Vitis HLS supports float
and double
types for synthesis. Both data
types are synthesized with IEEE-754 standard partial compliance (see
Floating-Point Operator LogiCORE IP Product
Guide (PG060)).
- Single-precision 32-bit
- 24-bit fraction
- 8-bit exponent
- Double-precision 64-bit
- 53-bit fraction
- 11-bit exponent
In addition to using floats and doubles for standard arithmetic operations (such as +, -, * ) floats and doubles are commonly used with the math.h (and cmath.h for C++). This section discusses support for standard operators.

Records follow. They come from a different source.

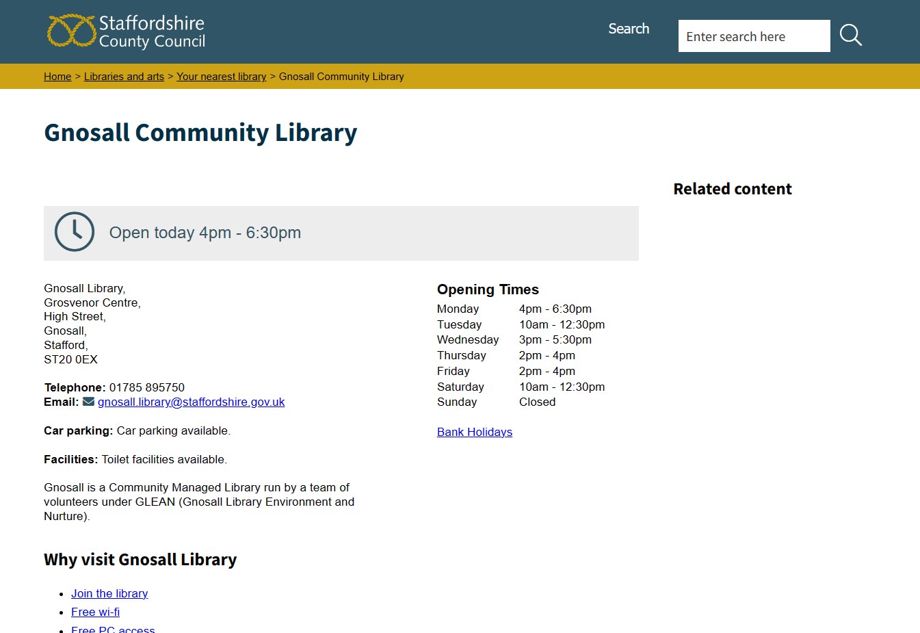Click the Why visit Gnosall Library heading
Image resolution: width=920 pixels, height=633 pixels.
(x=140, y=559)
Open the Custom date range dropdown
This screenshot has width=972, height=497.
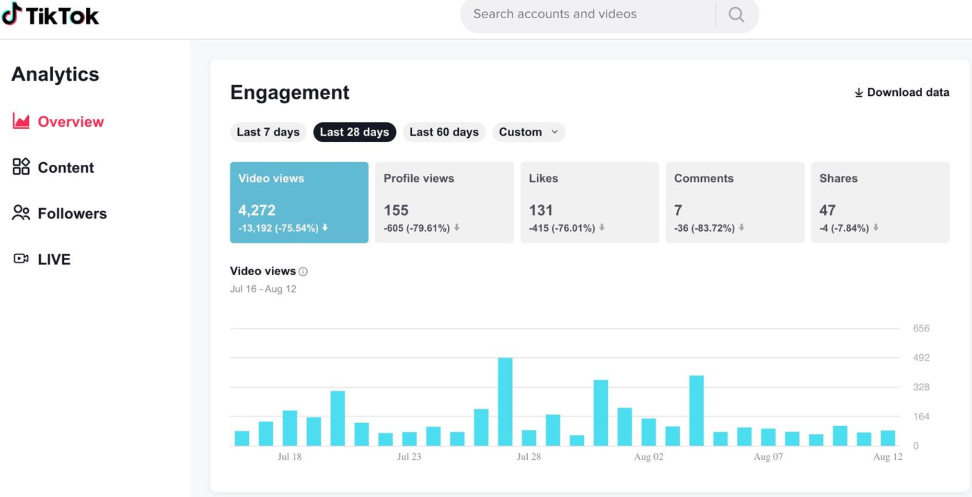coord(528,132)
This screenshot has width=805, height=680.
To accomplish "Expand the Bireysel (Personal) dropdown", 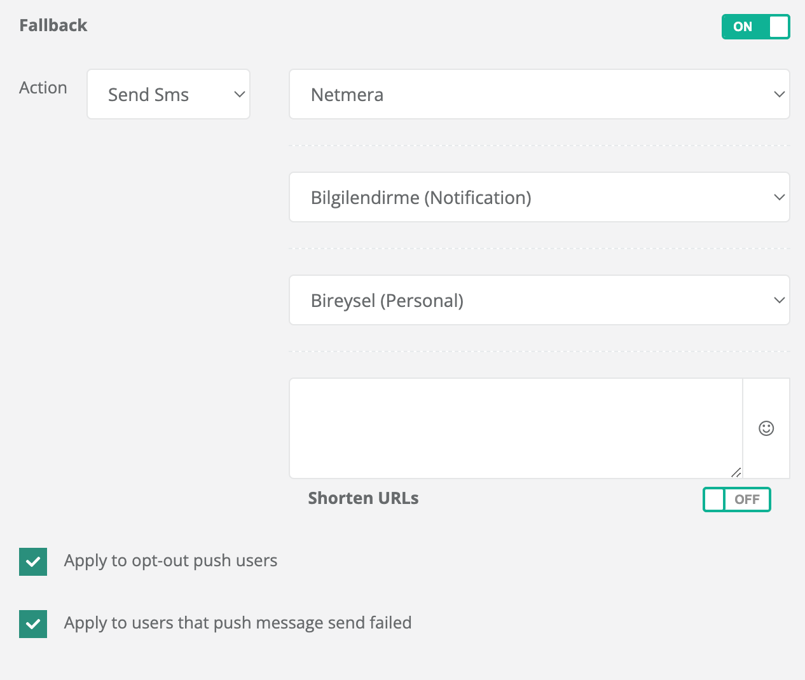I will click(539, 301).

The following code example shows the header file used with Standard Types updated to
define the data types to be double
and float
types.
#include <stdio.h>
#include <stdint.h>
#include <math.h>
#define N 9
typedef double din_A;
typedef double din_B;
typedef double din_C;
typedef float din_D;
typedef double dout_1;
typedef double dout_2;
typedef double dout_3;
typedef float dout_4;
void types_float_double(din_A inA,din_B inB,din_C inC,din_D inD,dout_1
*out1,dout_2 *out2,dout_3 *out3,dout_4 *out4);
This updated header file is used with the following code example where a
sqrtf()
function is used.
#include "types_float_double.h"
void types_float_double(
din_A inA,
din_B inB,
din_C inC,
din_D inD,
dout_1 *out1,
dout_2 *out2,
dout_3 *out3,
dout_4 *out4
) {
// Basic arithmetic & math.h sqrtf()
*out1 = inA * inB;
*out2 = inB + inA;
*out3 = inC / inA;
*out4 = sqrtf(inD);
}
When the example above is synthesized, it results in 64-bit double-precision multiplier, adder, and divider operators. These operators are implemented by the appropriate floating-point AMD IP catalog cores.
The square-root function used sqrtf()
is
implemented using a 32-bit single-precision floating-point core.
If the double-precision square-root function sqrt()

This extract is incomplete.